“No cuts to the ABC or SBS,” Tony Abbott repeatedly insisted before the last election. And he was a man to keep his promises, come what may. “It is an absolute principle of democracy,” Abbott had said in 2011, “that governments should not and must not say one thing before an election and do the opposite afterwards.” In an election debate with Kevin Rudd last year, Abbott confirmed this approach — he would keep all his promises and delay the return to surplus if need be.

Now the national broadcasters face $300 million in cuts, with the ABC to lose at least $50 million a year for five years, a cut that will wipe out the additional funding provided to the ABC by both the Howard government and Rudd/Gillard governments over the last decade.

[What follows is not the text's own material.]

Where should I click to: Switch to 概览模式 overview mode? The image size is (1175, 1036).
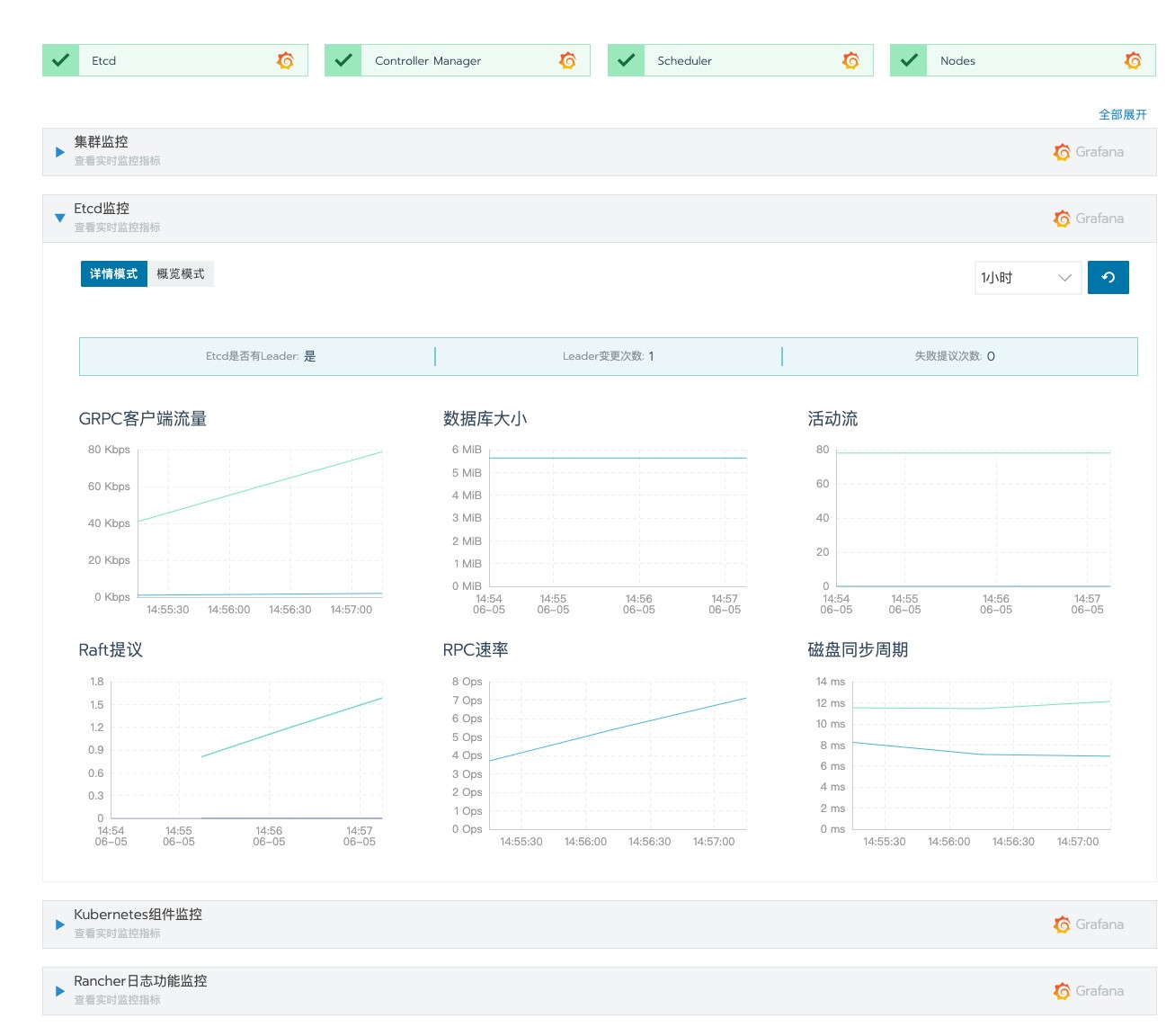[x=181, y=273]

That many in the Coalition want to target the ABC for its perceived bias is well known, as is the enthusiasm for the government’s ardent supporter, News Corporation, for the destruction of a public broadcaster that competes very effectively with News Corp across a range of platforms. But the insouciance with which the Prime Minister has broken this promise — along with so many others — in the 14 months since being elected is surely one of the problems behind the government’s poor public esteem and dire polling. Voters’ trust can be a fragile thing for even the most skilful politician, but Abbott seems almost to have gone out of his way to flagrantly breach his pre-election undertakings in a way even the most disengaged voter must surely have observed.

Perhaps one of the reasons why the government’s constant focus on national security and foreign policy has failed to prompt any significant improvement in its polling is because those issues require voters to trust a national leader. And Abbott seems to have squandered whatever trust voters may have ever had in him very quickly indeed.